86 years after the Indian Citizenship Act, indigenous communities are challenging the notion of what it is to be a U.S. citizen. In June of 1924 the U.S. Congress passed the Indian Citizenship Act. Controversial for its time, the Act recognized the citizenship of U.S. indigenous people.
Prior to 1924, individuals in the indigenous community were only granted citizenship if they served in the military, denounced tribal affiliations, or assimilated into American society. Those opposed to the 1924 Act wanted indigenous citizenship policies to remain the same however, and in some places inequality persisted. Until 1947 Native Americans did not have the right to vote in Arizona and New Mexico.
Now indigenous communities organize alongside immigrant rights supporters in Arizona to oppose nativist laws.

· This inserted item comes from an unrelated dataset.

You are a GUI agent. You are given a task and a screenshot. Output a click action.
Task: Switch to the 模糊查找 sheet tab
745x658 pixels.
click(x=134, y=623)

In an April 24 letter to governor Jan Brewer, Robert Warrior, the Osage president of the Native American and Indigenous Studies Association states,
“S.B. 1070 will have tremendous negative impacts on indigenous people on both sides of the border between the United States and Mexico, and it ought to go without saying that some of the people most impacted by this invidious law are descended from peoples who lived in the Sonoran Desert centuries before anyone even thought of the United States. Regardless of proximity or descent, though, the new law is morally wrong and panders to the worst currents in U.S. politics.”